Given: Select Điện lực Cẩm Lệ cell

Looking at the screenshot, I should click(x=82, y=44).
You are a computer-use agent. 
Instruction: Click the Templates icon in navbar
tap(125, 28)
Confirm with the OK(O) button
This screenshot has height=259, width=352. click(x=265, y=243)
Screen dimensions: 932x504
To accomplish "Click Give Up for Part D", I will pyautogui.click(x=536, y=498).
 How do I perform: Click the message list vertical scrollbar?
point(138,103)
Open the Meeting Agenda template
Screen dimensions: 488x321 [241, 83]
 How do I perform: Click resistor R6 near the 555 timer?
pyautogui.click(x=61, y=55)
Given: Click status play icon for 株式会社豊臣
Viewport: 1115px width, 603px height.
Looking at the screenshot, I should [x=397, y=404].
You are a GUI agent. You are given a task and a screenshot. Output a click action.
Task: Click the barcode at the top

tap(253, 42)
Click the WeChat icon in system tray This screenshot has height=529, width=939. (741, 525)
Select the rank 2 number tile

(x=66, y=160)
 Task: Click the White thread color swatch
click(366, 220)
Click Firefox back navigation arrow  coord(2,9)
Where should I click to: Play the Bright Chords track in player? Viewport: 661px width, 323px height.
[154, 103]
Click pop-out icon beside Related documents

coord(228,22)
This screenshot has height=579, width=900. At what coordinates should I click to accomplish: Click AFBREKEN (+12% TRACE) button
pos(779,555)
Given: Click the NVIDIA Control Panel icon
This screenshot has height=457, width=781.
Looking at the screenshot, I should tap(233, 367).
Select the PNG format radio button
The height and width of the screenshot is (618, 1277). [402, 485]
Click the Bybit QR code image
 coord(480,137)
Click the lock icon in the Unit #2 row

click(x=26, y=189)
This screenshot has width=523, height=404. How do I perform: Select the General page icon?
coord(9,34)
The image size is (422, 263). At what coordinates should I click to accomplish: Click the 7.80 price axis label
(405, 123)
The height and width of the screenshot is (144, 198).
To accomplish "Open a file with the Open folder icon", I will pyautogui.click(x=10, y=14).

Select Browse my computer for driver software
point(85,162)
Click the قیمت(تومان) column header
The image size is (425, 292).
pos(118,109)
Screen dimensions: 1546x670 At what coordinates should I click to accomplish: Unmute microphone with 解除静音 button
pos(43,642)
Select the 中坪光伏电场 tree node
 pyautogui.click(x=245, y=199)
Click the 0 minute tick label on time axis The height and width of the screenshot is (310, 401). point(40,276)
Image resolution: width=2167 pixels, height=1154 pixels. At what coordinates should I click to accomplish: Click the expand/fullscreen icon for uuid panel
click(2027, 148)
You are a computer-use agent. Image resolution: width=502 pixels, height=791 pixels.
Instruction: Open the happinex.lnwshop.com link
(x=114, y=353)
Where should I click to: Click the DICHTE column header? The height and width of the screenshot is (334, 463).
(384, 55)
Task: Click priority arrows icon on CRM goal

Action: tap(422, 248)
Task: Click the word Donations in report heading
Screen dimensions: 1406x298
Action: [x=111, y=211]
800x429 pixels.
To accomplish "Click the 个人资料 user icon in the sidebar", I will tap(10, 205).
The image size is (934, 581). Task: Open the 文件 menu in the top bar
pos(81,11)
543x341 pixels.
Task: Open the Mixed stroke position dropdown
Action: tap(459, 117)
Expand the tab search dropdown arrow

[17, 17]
▬▬▬▬▬▬
What needs to be done: Wherever a line contains the string "agent", copy that line from the data.

Output of the task:
You are a computer-use agent. 
You are a GUI agent. You are given a task and a screenshot. Output a click action.
You are a computer-use agent. Image resolution: width=502 pixels, height=791 pixels.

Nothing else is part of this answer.